First of all, a grammar is made of a series of rules. Each rule follows the same schema:

rule $ \v1 ... vn ->
  regular expression ->> do
    actions

rule is the constant part which prefixes every rule. Then, you have the set of variables which will be used to capture information from the term, in a similar way to previous section. After that you have the tree regular expression the term needs to match. Finally, and separated by ->>, you find the actions to perform when this rule is selected.

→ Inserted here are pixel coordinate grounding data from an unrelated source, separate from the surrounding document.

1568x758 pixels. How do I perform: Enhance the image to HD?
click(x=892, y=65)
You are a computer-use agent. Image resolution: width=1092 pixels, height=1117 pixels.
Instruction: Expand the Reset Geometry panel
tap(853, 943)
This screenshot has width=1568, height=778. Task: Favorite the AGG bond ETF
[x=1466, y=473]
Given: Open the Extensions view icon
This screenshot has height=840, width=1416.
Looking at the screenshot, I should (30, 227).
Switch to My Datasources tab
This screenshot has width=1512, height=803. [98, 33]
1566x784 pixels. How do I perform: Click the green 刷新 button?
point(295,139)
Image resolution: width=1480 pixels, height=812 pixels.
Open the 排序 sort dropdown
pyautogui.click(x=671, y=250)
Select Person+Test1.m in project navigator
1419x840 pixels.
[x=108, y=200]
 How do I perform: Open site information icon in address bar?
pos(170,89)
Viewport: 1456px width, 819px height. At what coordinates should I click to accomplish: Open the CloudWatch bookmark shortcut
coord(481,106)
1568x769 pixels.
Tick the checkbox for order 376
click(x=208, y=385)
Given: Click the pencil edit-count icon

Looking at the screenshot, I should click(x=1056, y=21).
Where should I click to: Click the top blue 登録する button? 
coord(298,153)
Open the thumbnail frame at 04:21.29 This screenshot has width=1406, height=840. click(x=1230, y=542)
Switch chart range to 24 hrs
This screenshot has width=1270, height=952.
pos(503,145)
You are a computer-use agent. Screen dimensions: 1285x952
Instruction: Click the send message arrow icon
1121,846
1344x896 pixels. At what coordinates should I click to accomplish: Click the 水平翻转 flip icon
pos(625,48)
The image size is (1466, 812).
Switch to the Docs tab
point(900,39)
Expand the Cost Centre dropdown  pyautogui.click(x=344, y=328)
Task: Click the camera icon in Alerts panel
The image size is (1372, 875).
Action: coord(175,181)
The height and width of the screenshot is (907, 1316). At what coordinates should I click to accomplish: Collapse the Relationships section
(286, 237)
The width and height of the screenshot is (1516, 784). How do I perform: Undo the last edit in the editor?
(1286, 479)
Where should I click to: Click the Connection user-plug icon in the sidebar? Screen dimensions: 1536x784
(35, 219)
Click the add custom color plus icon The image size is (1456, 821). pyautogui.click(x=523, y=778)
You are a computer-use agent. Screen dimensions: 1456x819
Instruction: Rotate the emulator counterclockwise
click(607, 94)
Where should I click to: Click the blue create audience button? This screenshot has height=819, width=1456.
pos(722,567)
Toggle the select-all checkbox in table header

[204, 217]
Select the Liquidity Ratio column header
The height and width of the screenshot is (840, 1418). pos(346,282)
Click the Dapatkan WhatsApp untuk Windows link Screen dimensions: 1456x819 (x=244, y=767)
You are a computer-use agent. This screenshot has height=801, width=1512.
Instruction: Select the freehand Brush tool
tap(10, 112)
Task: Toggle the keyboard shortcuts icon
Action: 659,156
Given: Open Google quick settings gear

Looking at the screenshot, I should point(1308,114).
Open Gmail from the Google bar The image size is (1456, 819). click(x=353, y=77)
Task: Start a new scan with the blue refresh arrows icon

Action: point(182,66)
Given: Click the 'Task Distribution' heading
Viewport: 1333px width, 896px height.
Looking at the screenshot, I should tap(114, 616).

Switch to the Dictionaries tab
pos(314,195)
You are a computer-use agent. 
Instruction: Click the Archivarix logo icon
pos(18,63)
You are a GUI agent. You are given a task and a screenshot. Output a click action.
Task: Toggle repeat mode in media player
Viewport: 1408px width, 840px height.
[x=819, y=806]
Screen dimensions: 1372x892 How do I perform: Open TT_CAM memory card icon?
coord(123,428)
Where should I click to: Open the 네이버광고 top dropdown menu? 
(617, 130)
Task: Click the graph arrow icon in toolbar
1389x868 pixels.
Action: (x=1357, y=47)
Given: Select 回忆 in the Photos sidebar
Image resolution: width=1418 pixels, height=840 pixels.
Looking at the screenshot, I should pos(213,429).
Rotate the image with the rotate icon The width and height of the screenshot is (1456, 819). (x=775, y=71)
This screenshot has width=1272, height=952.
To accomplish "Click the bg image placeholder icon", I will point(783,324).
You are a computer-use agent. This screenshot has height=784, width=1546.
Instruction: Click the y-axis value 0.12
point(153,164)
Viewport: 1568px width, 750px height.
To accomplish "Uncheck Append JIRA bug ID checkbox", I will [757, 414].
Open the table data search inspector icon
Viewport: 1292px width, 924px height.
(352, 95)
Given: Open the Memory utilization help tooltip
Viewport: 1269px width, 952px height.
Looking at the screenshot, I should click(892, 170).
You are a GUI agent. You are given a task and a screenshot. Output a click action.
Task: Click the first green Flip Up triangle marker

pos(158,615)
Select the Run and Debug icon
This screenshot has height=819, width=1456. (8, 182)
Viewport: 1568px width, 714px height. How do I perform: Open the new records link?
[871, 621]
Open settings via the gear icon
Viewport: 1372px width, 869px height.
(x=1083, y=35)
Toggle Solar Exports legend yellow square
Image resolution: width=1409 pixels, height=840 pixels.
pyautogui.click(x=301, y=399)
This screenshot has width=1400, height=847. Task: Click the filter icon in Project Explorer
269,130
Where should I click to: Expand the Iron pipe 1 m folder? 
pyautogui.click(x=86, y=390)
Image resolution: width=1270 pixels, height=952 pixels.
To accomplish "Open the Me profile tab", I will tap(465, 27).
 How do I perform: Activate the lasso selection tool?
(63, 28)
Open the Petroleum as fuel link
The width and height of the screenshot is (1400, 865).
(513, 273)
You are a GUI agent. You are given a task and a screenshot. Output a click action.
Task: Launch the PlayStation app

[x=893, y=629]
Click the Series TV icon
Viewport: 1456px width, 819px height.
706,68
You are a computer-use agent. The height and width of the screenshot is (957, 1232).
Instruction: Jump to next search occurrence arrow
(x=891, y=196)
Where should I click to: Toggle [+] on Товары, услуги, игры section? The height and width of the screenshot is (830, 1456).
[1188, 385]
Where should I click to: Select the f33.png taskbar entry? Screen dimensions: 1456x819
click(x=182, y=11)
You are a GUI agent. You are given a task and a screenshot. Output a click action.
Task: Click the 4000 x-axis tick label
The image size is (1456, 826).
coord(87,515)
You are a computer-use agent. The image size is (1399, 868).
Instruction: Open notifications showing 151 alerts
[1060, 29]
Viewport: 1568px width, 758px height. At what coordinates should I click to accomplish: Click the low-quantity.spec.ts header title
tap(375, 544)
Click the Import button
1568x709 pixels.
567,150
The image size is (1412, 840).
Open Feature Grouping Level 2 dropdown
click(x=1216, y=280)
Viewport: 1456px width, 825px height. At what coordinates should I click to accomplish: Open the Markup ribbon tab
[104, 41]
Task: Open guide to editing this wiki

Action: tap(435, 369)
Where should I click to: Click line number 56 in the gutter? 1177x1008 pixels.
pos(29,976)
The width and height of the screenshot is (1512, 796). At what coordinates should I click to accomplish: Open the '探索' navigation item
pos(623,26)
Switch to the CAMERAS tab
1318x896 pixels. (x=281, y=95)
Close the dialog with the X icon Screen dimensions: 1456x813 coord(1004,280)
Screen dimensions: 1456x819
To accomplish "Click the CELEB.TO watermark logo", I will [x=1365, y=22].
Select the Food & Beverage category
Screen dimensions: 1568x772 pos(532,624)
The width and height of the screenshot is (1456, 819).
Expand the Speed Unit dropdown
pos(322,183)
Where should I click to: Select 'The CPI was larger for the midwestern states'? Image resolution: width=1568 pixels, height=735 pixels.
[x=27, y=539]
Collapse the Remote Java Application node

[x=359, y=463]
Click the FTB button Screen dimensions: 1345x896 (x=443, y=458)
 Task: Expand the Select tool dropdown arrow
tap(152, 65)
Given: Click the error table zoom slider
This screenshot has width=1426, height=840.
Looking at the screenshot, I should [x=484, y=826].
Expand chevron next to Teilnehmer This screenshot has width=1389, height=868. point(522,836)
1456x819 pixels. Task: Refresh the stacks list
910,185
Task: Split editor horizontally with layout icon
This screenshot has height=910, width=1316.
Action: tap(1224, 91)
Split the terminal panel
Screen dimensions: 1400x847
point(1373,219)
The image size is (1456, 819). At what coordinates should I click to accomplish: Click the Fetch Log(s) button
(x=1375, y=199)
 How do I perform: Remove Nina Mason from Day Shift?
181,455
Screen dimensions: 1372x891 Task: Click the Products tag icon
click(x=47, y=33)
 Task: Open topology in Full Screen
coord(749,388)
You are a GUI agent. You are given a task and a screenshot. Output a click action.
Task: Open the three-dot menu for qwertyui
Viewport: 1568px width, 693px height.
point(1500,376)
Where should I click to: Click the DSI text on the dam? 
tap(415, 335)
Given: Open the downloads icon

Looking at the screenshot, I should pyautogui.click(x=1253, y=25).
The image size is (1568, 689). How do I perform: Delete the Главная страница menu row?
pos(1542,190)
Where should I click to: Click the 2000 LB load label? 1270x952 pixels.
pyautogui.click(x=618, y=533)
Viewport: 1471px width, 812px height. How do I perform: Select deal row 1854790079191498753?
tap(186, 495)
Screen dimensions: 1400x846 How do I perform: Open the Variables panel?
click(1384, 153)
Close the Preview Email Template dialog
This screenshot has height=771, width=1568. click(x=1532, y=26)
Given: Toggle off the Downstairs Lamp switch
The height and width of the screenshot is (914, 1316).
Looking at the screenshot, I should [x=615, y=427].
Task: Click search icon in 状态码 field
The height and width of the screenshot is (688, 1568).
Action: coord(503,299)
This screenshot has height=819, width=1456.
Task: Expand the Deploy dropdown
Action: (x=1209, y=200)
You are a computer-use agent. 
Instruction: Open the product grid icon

Two small extensions are shown in the second rule. By default, ->> does not give you access to the matched term. However, if you need to access some of its information (for example, because you used __, as in this case), you can use the alternative version ->>> which gives this as an argument. The second extension is the use of check to pinpoint a logical condition which is not captured by the regular expression itself.

The syntax for the actions relies heavily in lenses and operators from the lens package. In particular, you have four lenses:

this.inh gives access to the inherited attributes of the node,
at n . syn gives access to the synthesized attributes of children,
this.syn is where you set the synthesized attributes of your node,
at n . inh is where you set the inherited attributes of children,

Furthermore, you can combine those with lenses over your inherited and synthesized attribute data type to have more lightweight syntax. In our case, the synthesized attributes are a tuple (String, Sum Int), so we access them with _1 and _2, as shown in the example.

The general rule is that you read values using use, and set values via .=. If some value is not set, it defaults to the empty element of your synthesized type, or to the value of parent node in the case of inherited attributes.